Oral vancomycin for primary sclerosing cholangitis and associated inflammatory bowel disease - paving a path forward.

Abstract

Introduction: Primary sclerosing cholangitis (PSC) is a fibro-inflammatory cholangiopathy strongly associated with inflammatory bowel disease (PSC-IBD). With no approved PSC therapy, clinicians face uncertainty about oral vancomycin (OV) as a therapeutic option. This review synthesizes clinical effectiveness evidence alongside mechanistic data.

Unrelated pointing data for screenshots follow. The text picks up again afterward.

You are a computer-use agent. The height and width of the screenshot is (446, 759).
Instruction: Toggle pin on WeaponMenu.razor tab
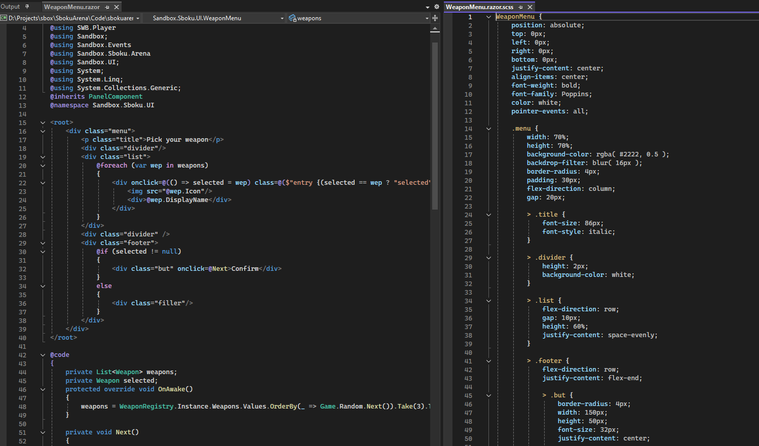(x=107, y=7)
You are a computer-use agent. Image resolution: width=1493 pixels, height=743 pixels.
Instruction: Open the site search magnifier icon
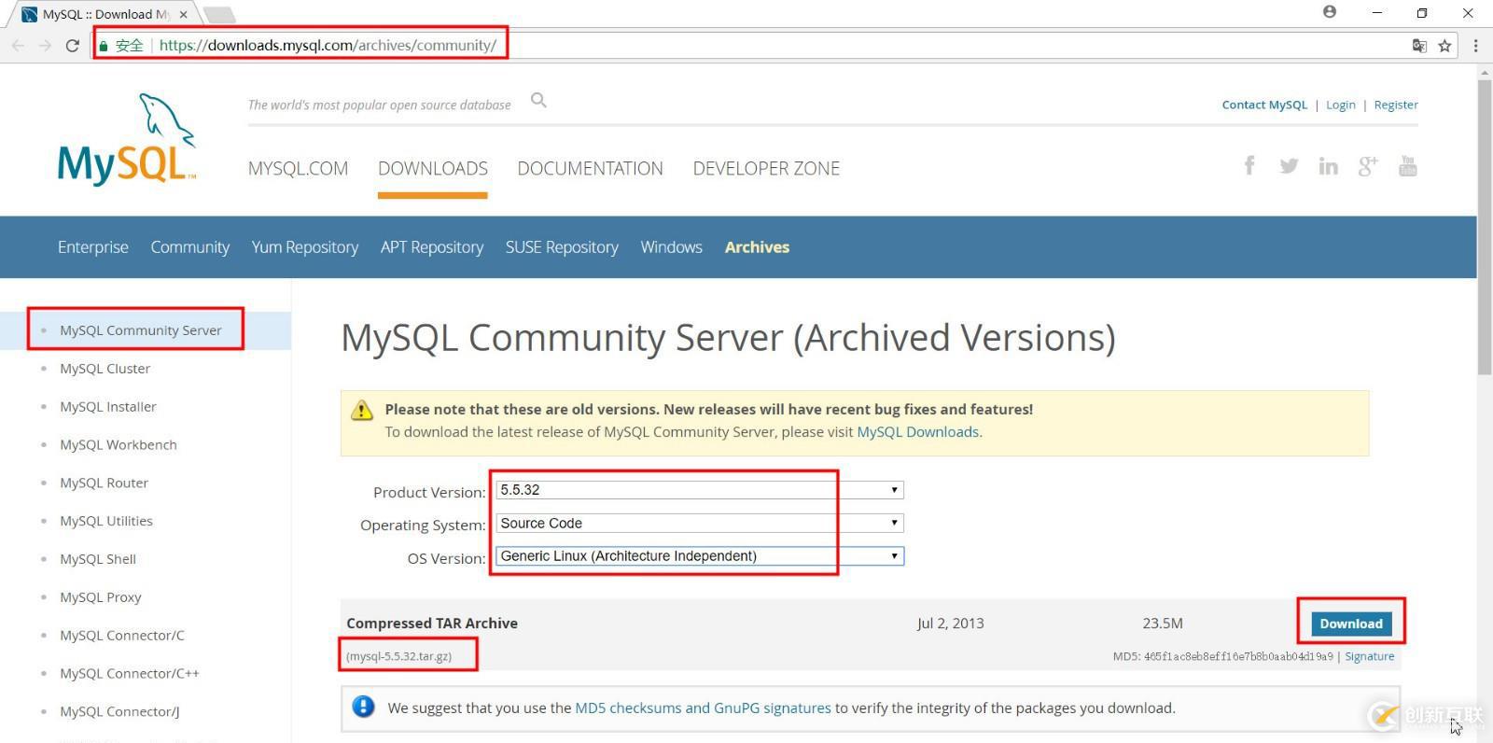point(538,100)
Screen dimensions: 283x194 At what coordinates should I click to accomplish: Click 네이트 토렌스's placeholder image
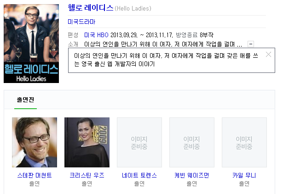click(x=139, y=142)
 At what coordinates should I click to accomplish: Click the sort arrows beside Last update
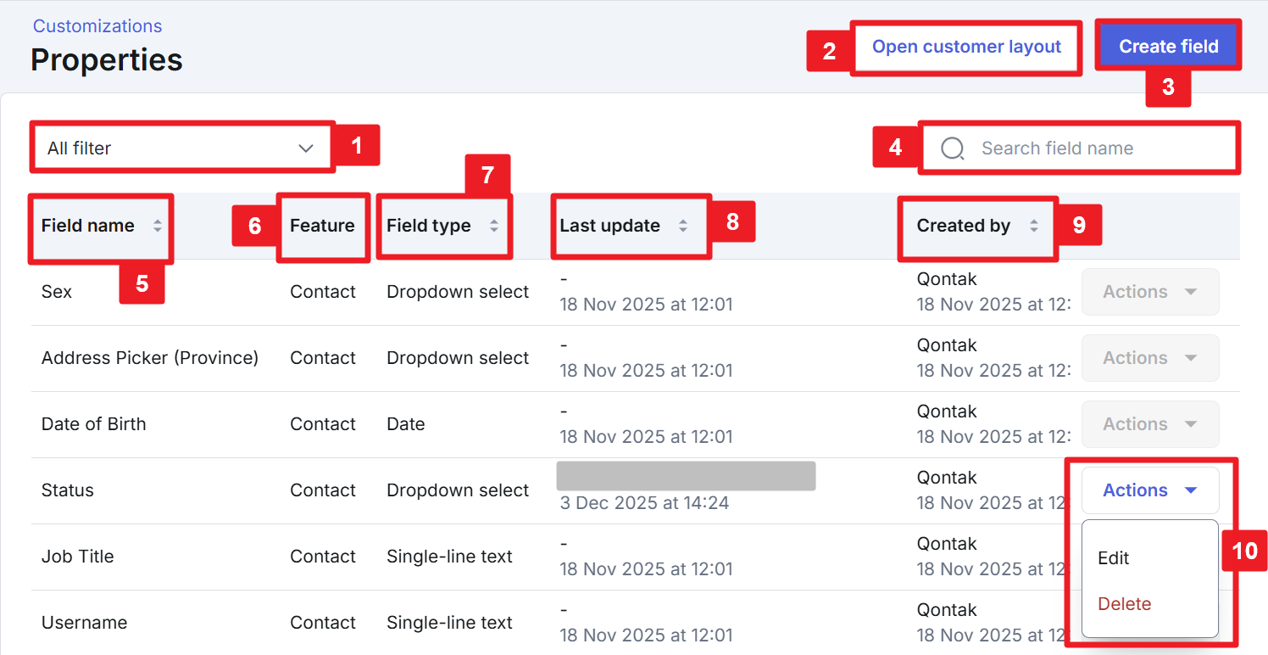point(683,226)
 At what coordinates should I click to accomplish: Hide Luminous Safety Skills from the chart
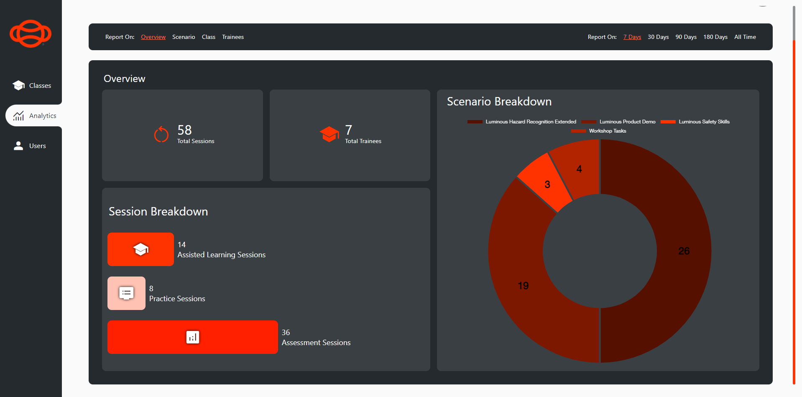[x=695, y=122]
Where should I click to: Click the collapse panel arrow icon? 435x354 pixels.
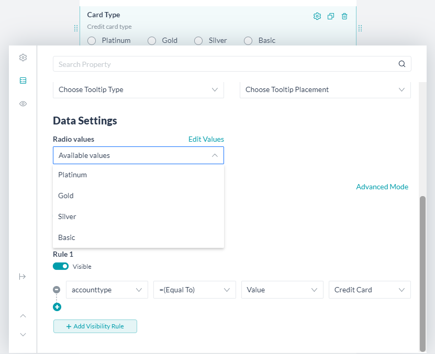click(x=23, y=277)
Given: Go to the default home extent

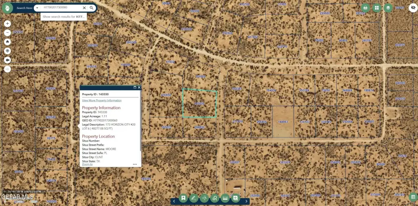Looking at the screenshot, I should pos(7,42).
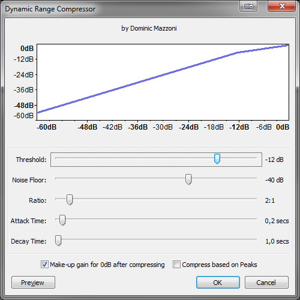The height and width of the screenshot is (300, 300).
Task: Click the Ratio slider track far right
Action: (256, 199)
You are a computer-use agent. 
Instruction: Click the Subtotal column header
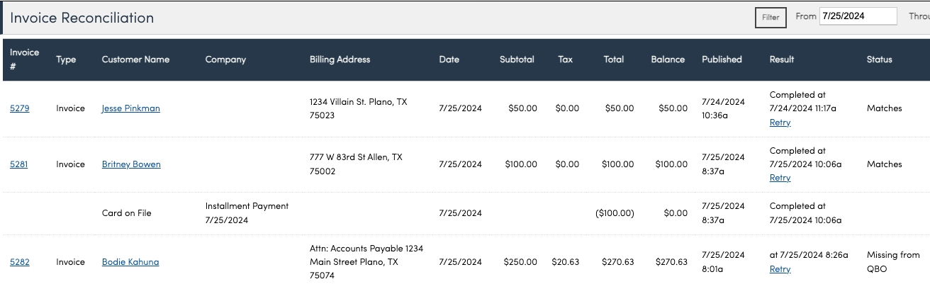coord(517,60)
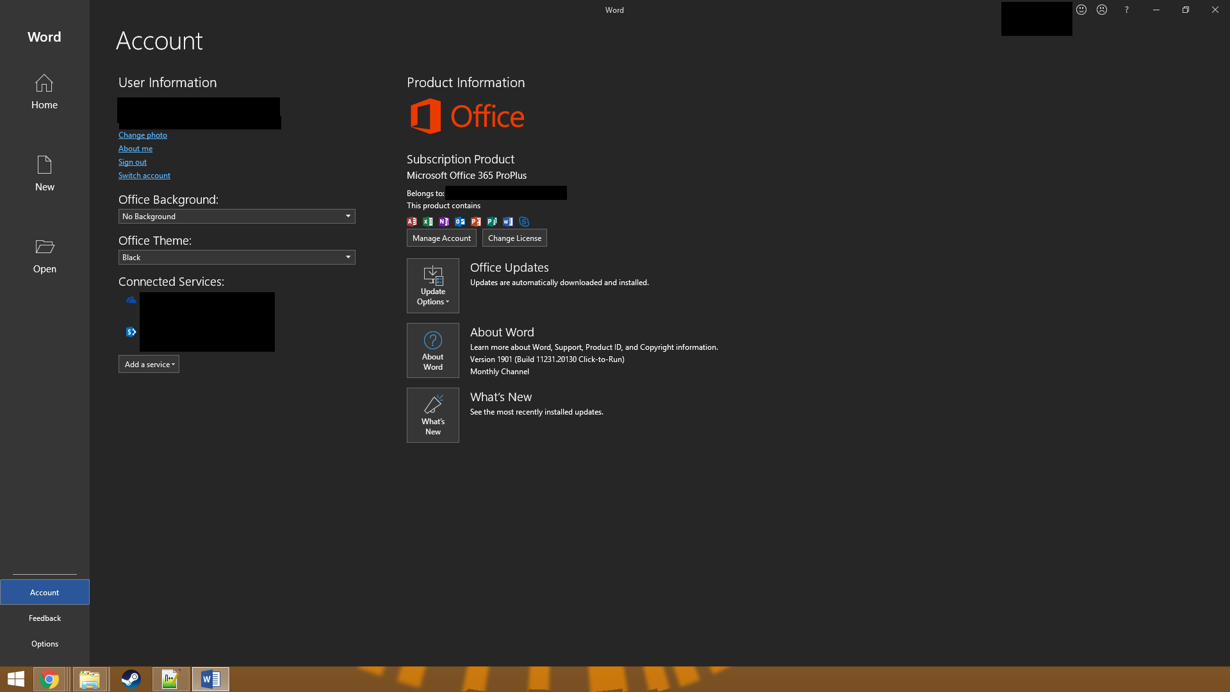
Task: Open the Office Background dropdown
Action: pyautogui.click(x=236, y=216)
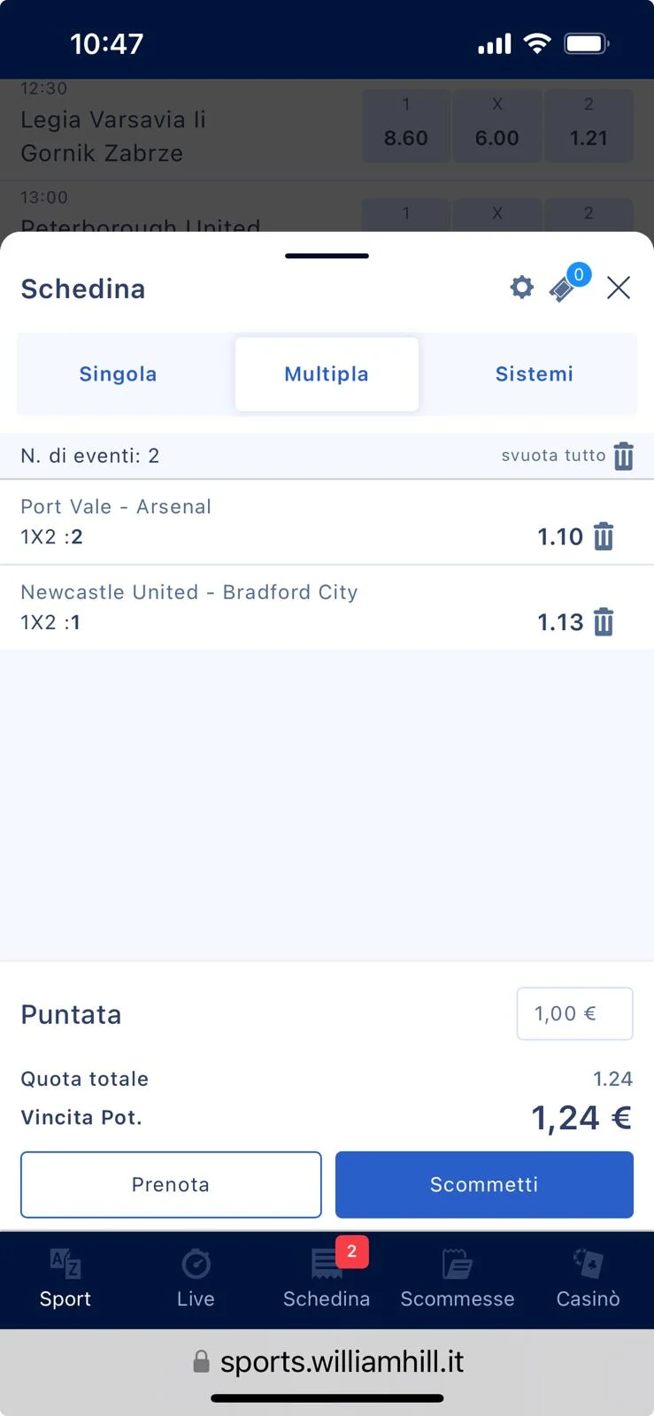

Areas covered: We searched PubMed/Google Scholar for studies of vancomycin in PSC from 1998 through November, 2025. OV shows consistent IBD benefits and variable liver responses. In PSC-IBD, clinical and endoscopic remission occurred in 60% at 6 months and in 71% at 12 months in a pediatric cohort; in an adult single-arm study (n = 15), 80% achieved endoscopic remission at 4 weeks with universal mucosal healing, reductions in fecal calprotectin and Mayo scores, and relapse after withdrawal. For liver disease, a pediatric open-label cohort (n = 45) reported ≥50% declines in gamma-glutamyl transferase in 82%; in an adult pilot randomized controlled trial, alkaline phosphatase fell 46% at 12 weeks. Imaging/histology improved as evidenced by MRCP in 26/34 large-duct PSC and reduced portal/periportal inflammation in 11/12 small-duct PSC. No vancomycin-resistant enterococci development has been reported.

Expert opinion: OV appears effective for colitis control in PSC-IBD. Differences in observed liver outcomes across studies likely reflect variation in treatment duration, dose, and endpoint selection. Liver responses may depend on higher doses. Cross-specialty guidance and pragmatic, integrated trials are needed.